Book: Empire Building: The Construction of British India: 1690–1860
Author: Rosie Llewellyn-Jones
Published by: Viking
Price: Rs 799
The focus of the book is the construction of British India in terms of built space in the subcontinent spearheaded largely by the English East India Company whose rule formally ended after the mutiny of 1857. It is about the making of bridges, public buildings, cantonments and hill stations, their architects and engineers, and the logistical problems the projects faced in all their minutiae. Its professed intention is to assess the impact of these buildings on the landscape, both in physical terms as well as in psychological terms. In its execution, however, the latter aspect is barely addressed. All that we are told is that the dispossessed elites in Bengal and Awadh were taken up with early colonial building styles that they sought to replicate in their twilight years. It is, of course, entirely understandable that the archive is skewed in favour of elite aspirations and disappointments and that any claims towards assessing the impact of public buildings on the general populace would have to be modest.
The book toys with the deployment of the idea of political architecture which is expressed in the ways the English East India Company set about planning its factories and establishments and its laying out of plans for the fortification of early colonial cities followed by their civic infrastructure. What is interesting about the early period of Company rule is the apparent absence of professional engineers and architects in planning its civil and military projects and its reliance on autodidacts, most of whom were Europeans trying their hand in surveys and civil and military engineering. It is not quite clear what the concept of political architecture does for the narrative, which is a rich and detailed account of actual infrastructural projects, the financing of these, and the nitty-gritty of building. All imperial projects manifested in spatial reorganisation and reconfigurations which were, in turn, embodiments of a political ideology and cultural orientation. The Mughals built Delhi as their predecessors, the Sultans, had, as a consequence of which the imperial spaces in the city were marked by a mosque, market, dwelling and imperial political structures, not to speak of a distinct architectural style. What then was the distinctiveness of the political architecture of British rule? Was it to do with the everyday dimensions of built public space and the utilitarian values that were embedded in them, like the post office, the chowkey or police station, the asylum and the residency? It is a question that could have been explored more innovatively.

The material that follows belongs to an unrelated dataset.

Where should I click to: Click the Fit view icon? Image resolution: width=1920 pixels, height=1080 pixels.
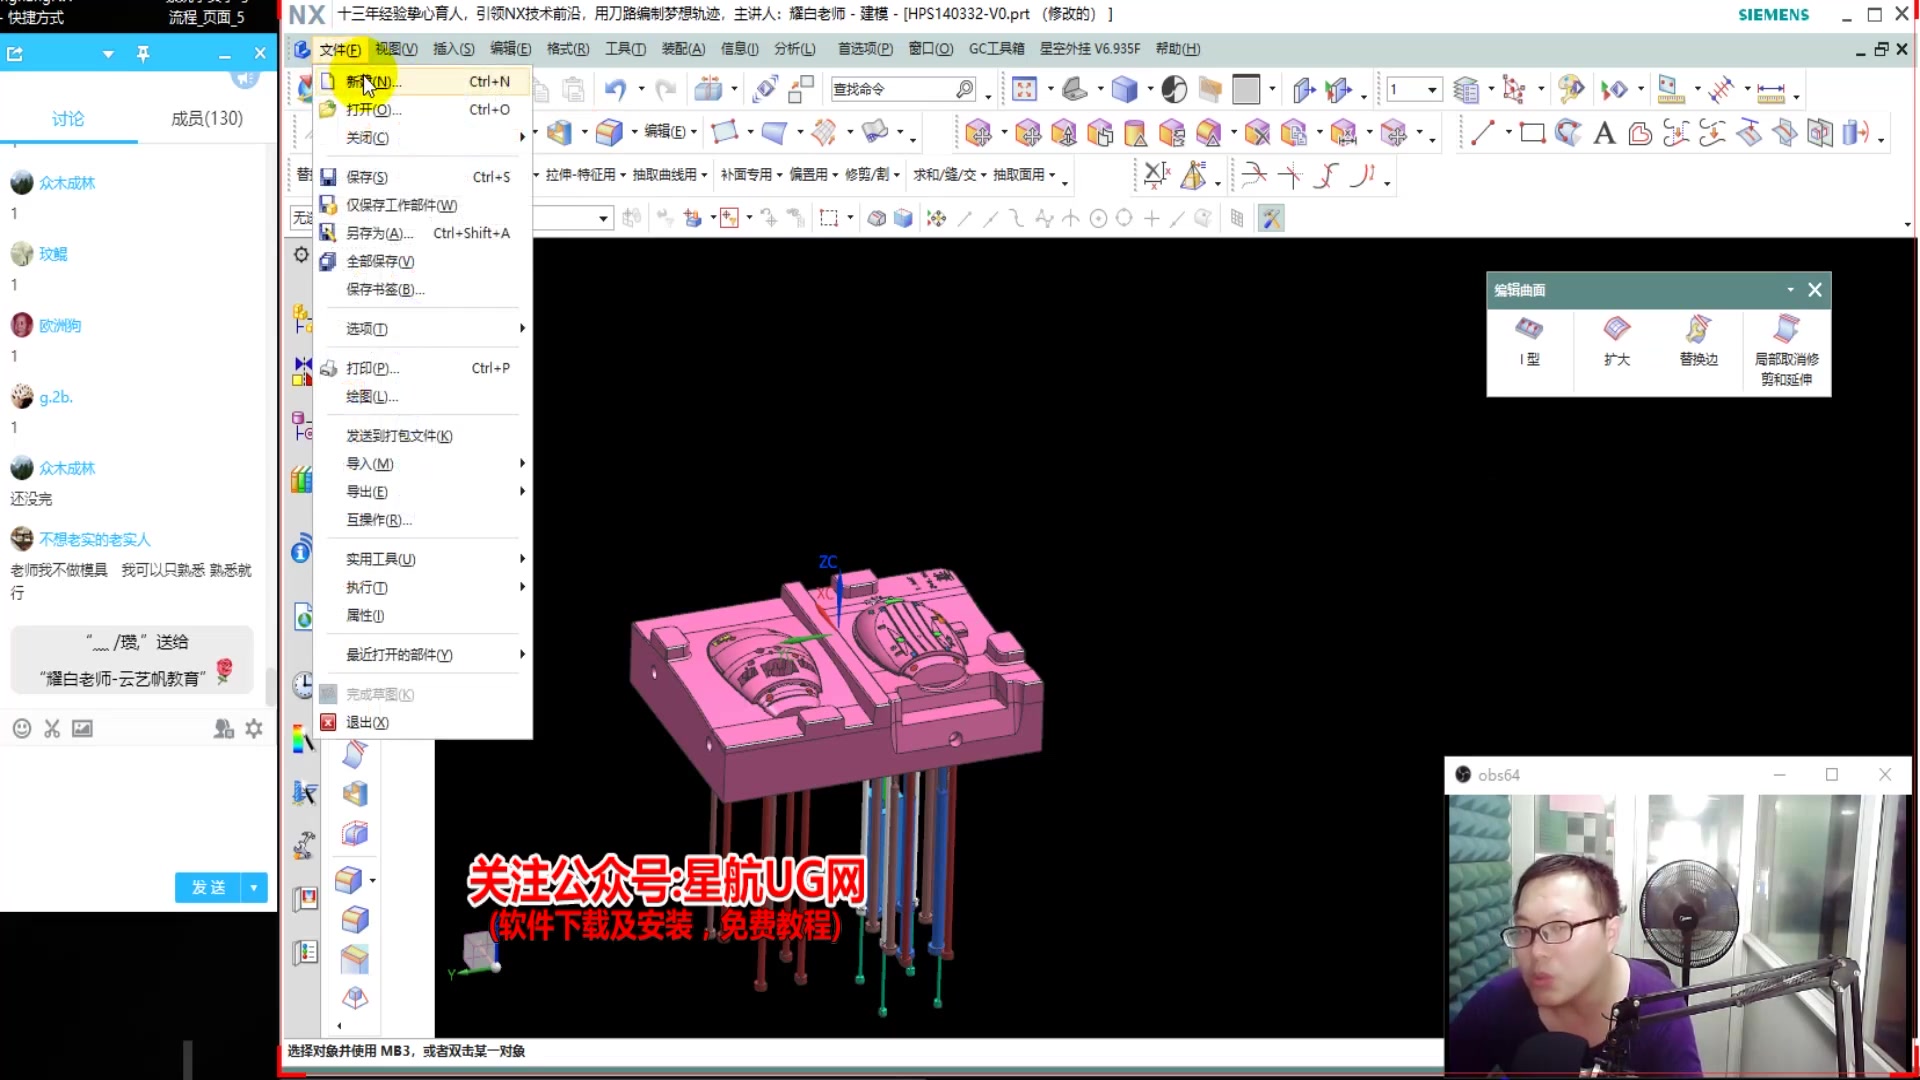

The strength of the book lies in its systematic and painstaking reconstruction of building projects under the English East India Company, both when it worked as an ambitious trading entity as well as a ruling potentate. While the author suggests that the English East India Company was confused about its role and acted in a fit of absent-mindedness, the actual facts leading to the Plassey coup or thereafter belie this notion. From the very outset, the Company projected itself as an armed trader with rights to forts and concessions to minting privileges and its own system of judicature and the rationale played out in the way the spaces they occupied were organised and built up. What hampered their intentions and frustrated their ambitions was money or lack of it, with the result that there was also something ad hoc about the way projects were carried out. They relied on engineers and surveyors from Europe who were not professionally trained architects or engineers. It was not before the end of the 18th century that the Company negotiated with the Woolwich Academy to get some of its cadets trained in engineering. There is an interesting and informative section on how some of the engineers came to Calcutta and made the acquaintance of locals. The story of such informal contacts and collaboration is, however, not taken up for consideration with the result that the narrative is one-dimensional with the caveat that the Company was able to persuade some of the wealthy natives to part with their funds for building projects.
Infrastructure building included surveys and maps as well. The book deals with this quite extensively, examining the projects undertaken by colonial officials and contrasting these with the virtual cartographic silence of Indians. What would have been important to follow up on was to speculate how the maps were received by Indians, whether cartographic exercises were made part of subsequent training in the survey offices that came up.
The final section of the book looks at the building of cantonments and hill stations, their provisioning, and how these were visualised. However, what does not come through is the production of social spaces within the new physical arrangements and the reader is left trying to figure out what the massive building project actually implied in social and experiential terms for the subject population. In the end, the abiding impression is that of the author’s resolve to recover the more optimistic aspects of the early colonial project when India was seen as an object of fascination and curiosity and its reconstruction was pioneered by intrepid and enterprising individuals who were often left to their own devices and were frustrated by lack of capital and coordination.